Cezalandırmak için kılıf
Hatice Yıldız aynı zamanda İnsan Hakları Derneği'nin (İHD) 'Ağır Hasta Mahpus Listesi’nde yer alıyor. İHD İstanbul Şube Başkanı Gülseren Yoleri, Hatice Yıldız gibi onlarca tutsak yakınının “Terörizmin Finansmanının Önlenmesi Kanunu'na muhalefet" gerekçesiyle yargılanıp cezalandırıldığını söyledi. Yoleri, “Her şeyden önce adından da anlaşılacağı üzere yasa 'teröre yönelik finans kaynaklarını kısıtlama ve engellemek' üzerine uygulanıyor. Ancak pratikte hapishanedeki yakınları ile dayanışma gösteren, devletin karşılamadığı temel ihtiyaçların karşılanması için dişinden tırnağından artırıp evladına para gönderen insanlar hapishanelere atılarak uygulanıyor” dedi.
Gri liste için algı oluşturuyor
Yasanın çıkarılma amacından söz ederken, uygulama örneklerine de bakılması gerektiğini vurgulayan Yoleri, şunları söyledi: “Türkiye ‘terörün finansmanını önlenmesi’ ile ilgili ne kadar mücadele ediyor, bu anlamda kaç tane dava açılmış, ne kadar kişiye ceza verilmiş, bu örnekler üzerinden Türkiye ‘terörün finansmanını engellemek için çok fazla mücadele ediyor’ algısı hakim kılınıyor. Türkiye uzun süredir gri listedeydi.

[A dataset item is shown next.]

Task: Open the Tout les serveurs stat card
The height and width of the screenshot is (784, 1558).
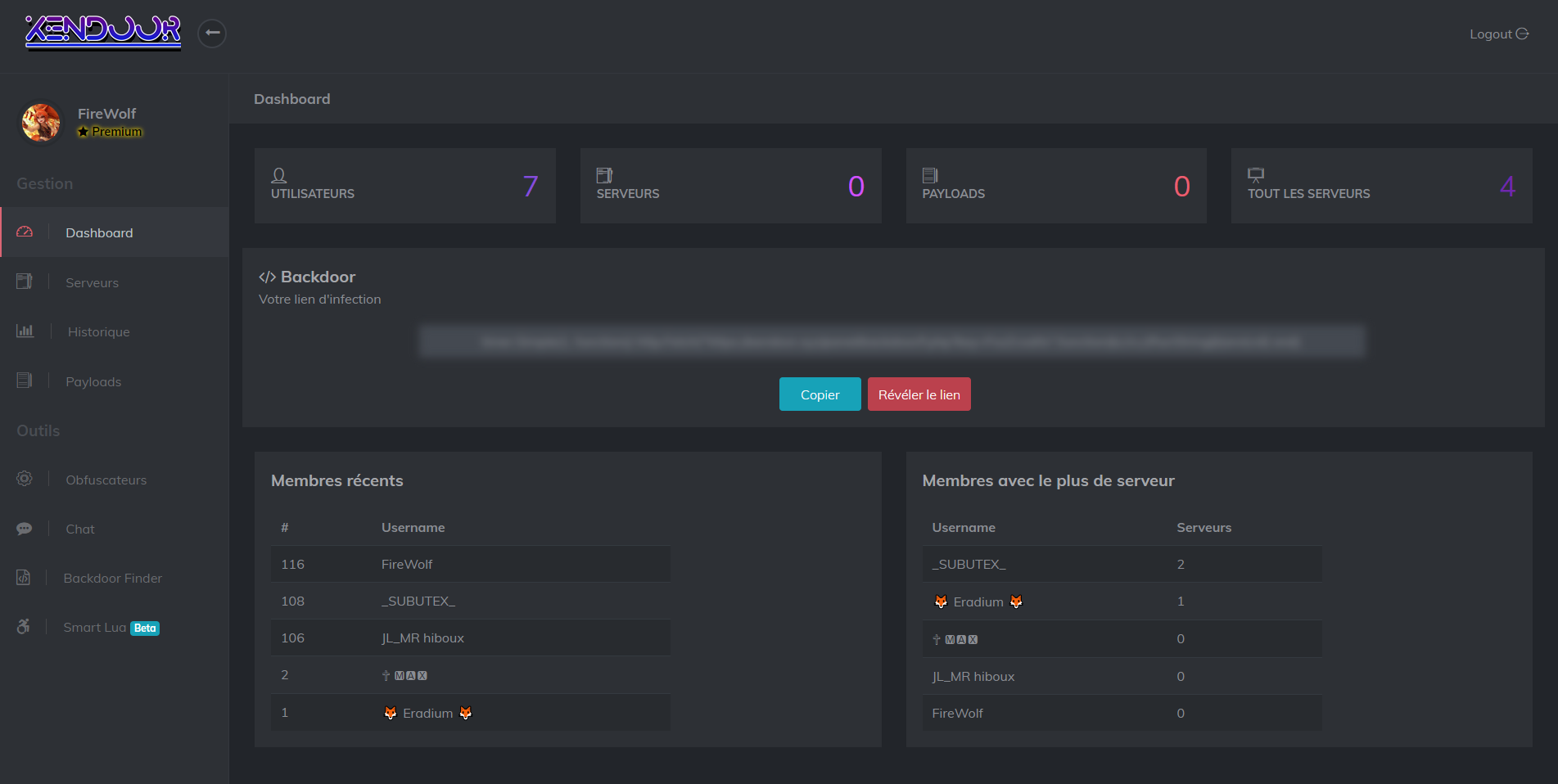Action: [x=1381, y=186]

Bu durum uluslararası alanda ticari ilişkilerini zora soktu ve gri listeden çıkabilmek için ‘terörün finansmanını engellemek için terörle yeterince mücadele ediyor’ algısı yaratılıyor. Yasanın çıkarılma amacına uygun kullanılıp kullanılmadığını kimse sorgulamıyor."

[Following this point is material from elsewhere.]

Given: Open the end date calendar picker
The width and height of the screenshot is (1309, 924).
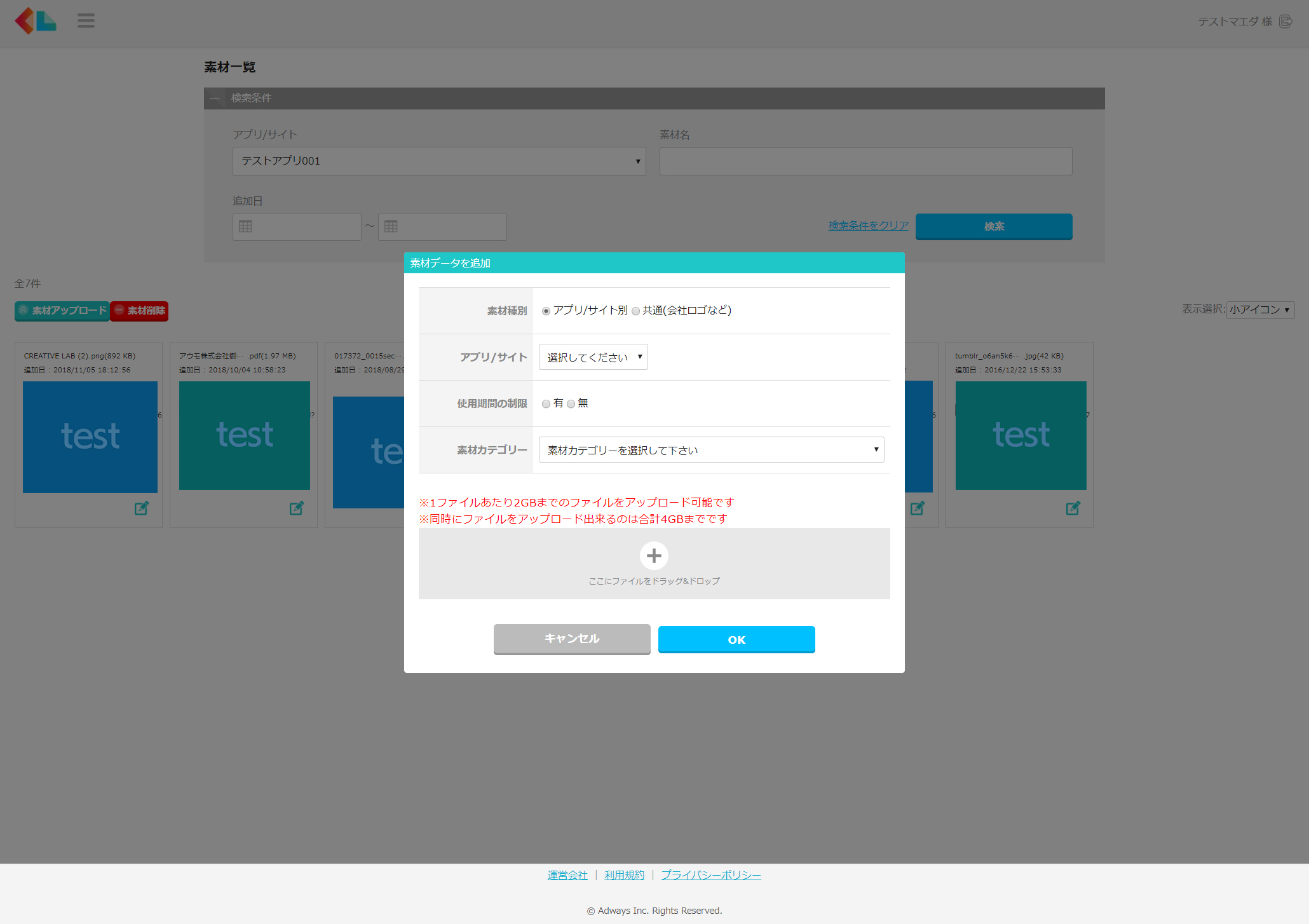Looking at the screenshot, I should pyautogui.click(x=391, y=227).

Türkiye, Ekim 2021’de eklendiği gri listeden, Haziran 2024’te çıkarıldı.
Topluma gözdağı
Hatice Yıldız gibi tutsak yakınları tutuklanarak toplumsal dayanışmanın önüne geçilmek istendiğinin altını çizen Yoleri, şunları ekledi: “Hatice Yıldız’ın tutuklanmasında iki ayrı amaçtan bahsedebiliriz. Birincisi eziyet etmek. Politik nedenlerle hapiste tutulan mahpuslarla ailelerin dayanışmasının önüne geçmeye çalışıyorlar. İkinci neden ise topluma gözdağı vermek. Bu uygulamayı hayata geçirenlerin amacı ‘Kimse cesaret edip de bu tür eylemlere kalkışmasın’ ama bu amacın hasıl olmadığı aşikâr. Tutuklanmaları hukuksuzluktur. Bu yasa, toplumsal dayanışmayı ortadan kaldırmaya yönelik kullanılıyor; o zaman bizim de buna karşı ses çıkarmamız lazım."